A new gene therapy technique that responds to oxygen-depleted heart muscle is being developed at USF’s College of Medicine.

USF vice president for research and professor of physiology and biophysics Michael Ian Phillips, along with Yao Liang Tangand, and their team of researchers at the College of Medicine and All Children’s Hospital, is working to develop an oxygen-sensitive gene therapy that may prevent against future heart attacks if administered intravenously to individuals experiencing a heart attack.

According to Phillips, during a heart attack, the heart arteries that are clogged become oxygen-starved, dropping the oxygen level drastically. This loss of oxygen can cause the muscle tissue to die and turn into scar tissue. This scar tissue can block blood and oxygen flow to the heart, stimulating a second or third attack.

“The gene therapy approach will switch on, allowing blood and oxygen flow when it is needed, then off when sufficient levels are obtained,” said Phillips.

When it is used on humans, the intravenous therapy will be administered during a heart attack to prevent the cells from dying and, in turn, forming scar tissue that could ultimately lead to another attack, Phillips explained.

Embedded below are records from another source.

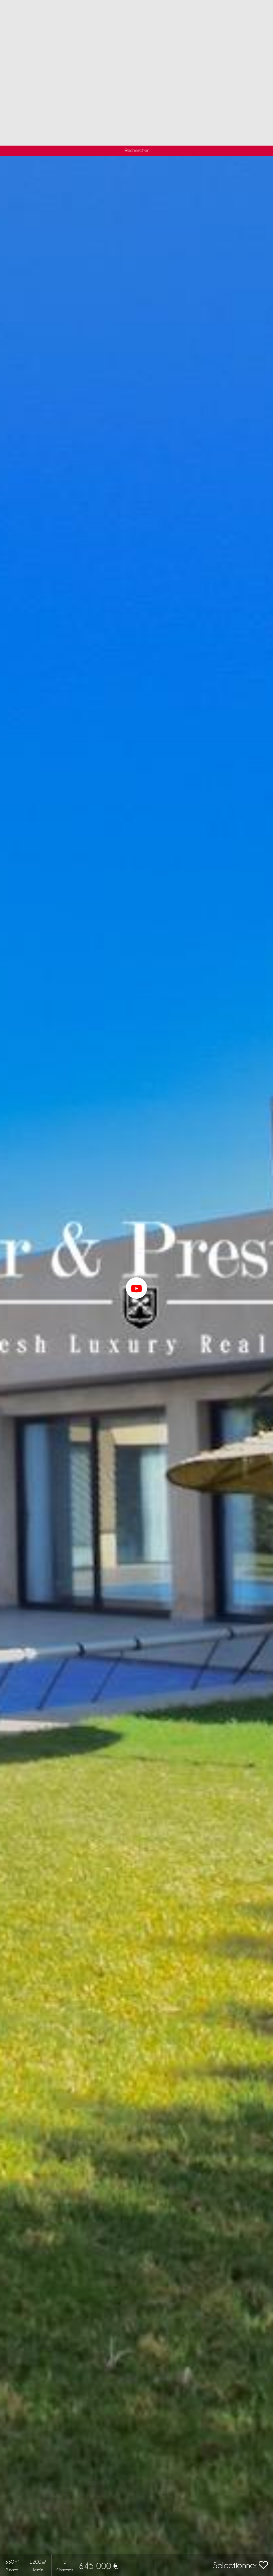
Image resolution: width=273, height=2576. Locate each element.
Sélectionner (236, 2565)
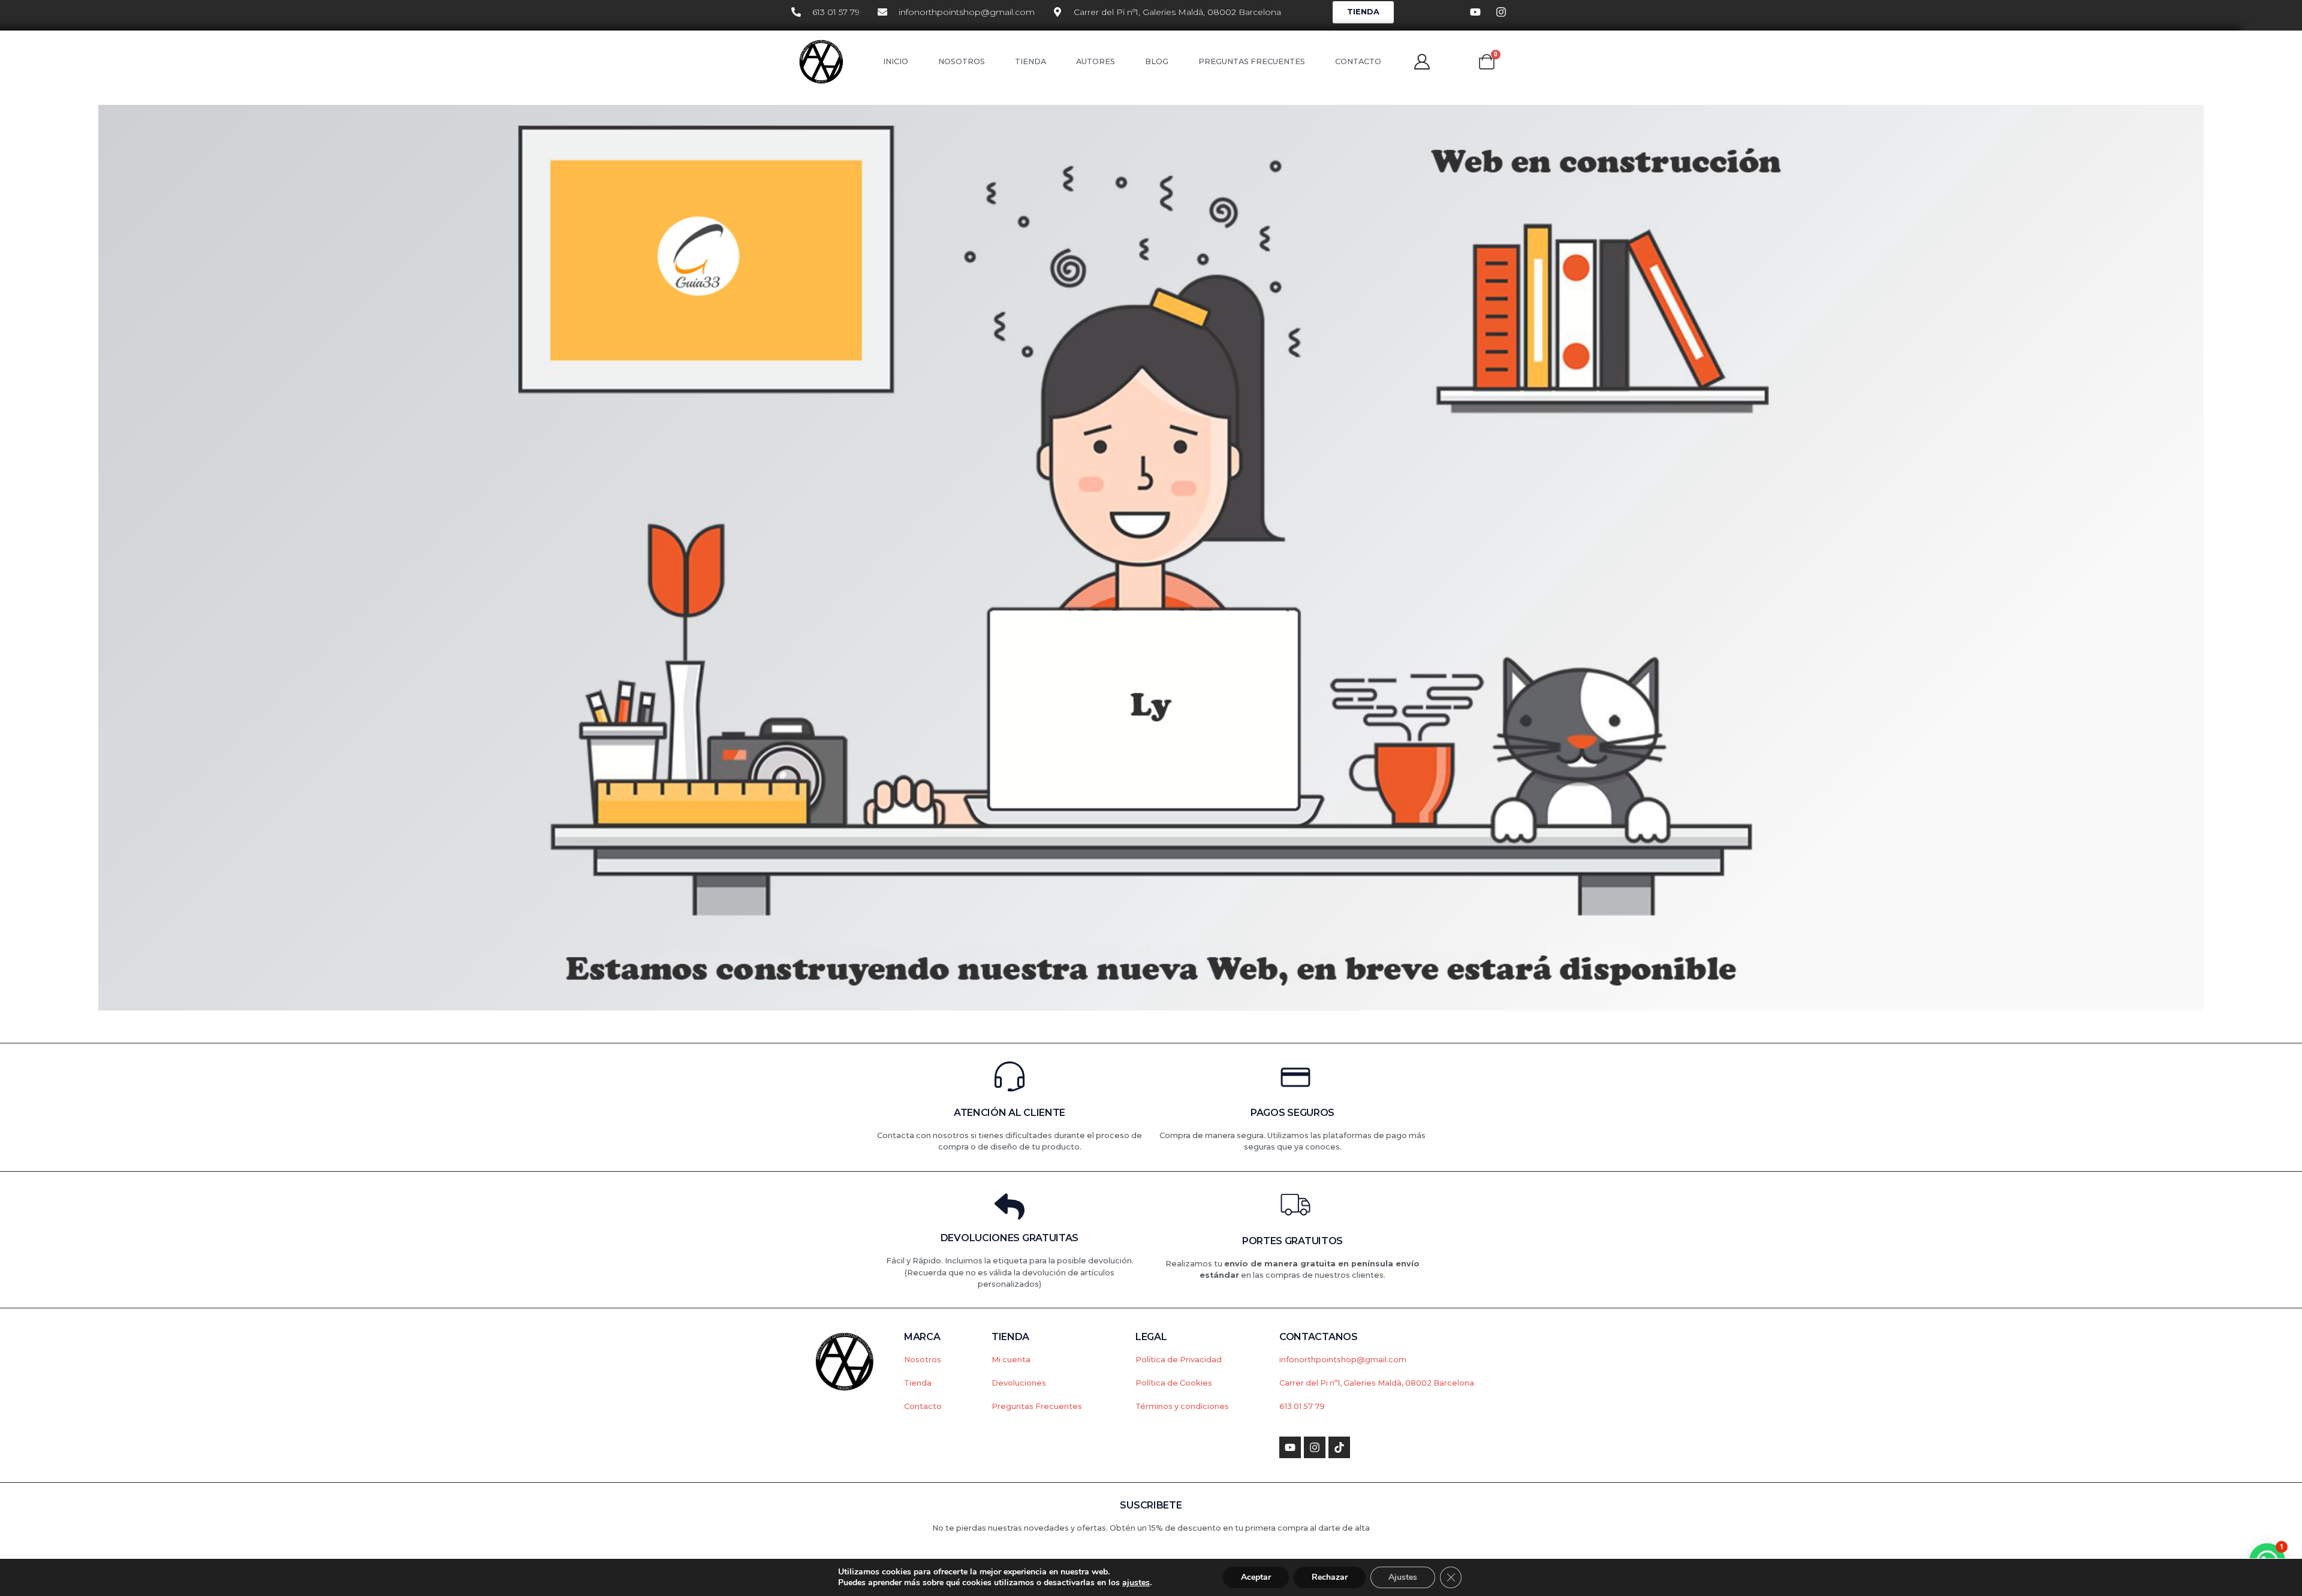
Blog (1156, 61)
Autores (1095, 61)
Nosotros (961, 61)
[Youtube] (1290, 1447)
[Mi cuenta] (1422, 62)
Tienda (1030, 61)
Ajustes (1402, 1577)
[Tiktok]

According to Phillips, all of the experimentation on the test mice was done at USF. Studies showed that this gene therapy, which was administered to mice an hour following a heart attack, protected heart muscle cells from further injury. Ten days following the heart attacks, the mice that received the gene therapy showed less scar tissue and a better recovery of the heart pumping function than the mice who did not receive the therapy.

This method does not prevent the heart attack from occurring, said Phillips; however, it is a safe alternative to bypass surgery.

As of now, Phillips and his team are working on a way of using stem cells to repair already damaged scar tissue after a heart attack.

“If a patient is at high risk for a heart attack, taking this therapy as a preventive measure would be okay,” said Phillips.

Phillips said he is hoping it will be available to the public soon. “The more attention the study gets, the more likely it will get a clinical trial.”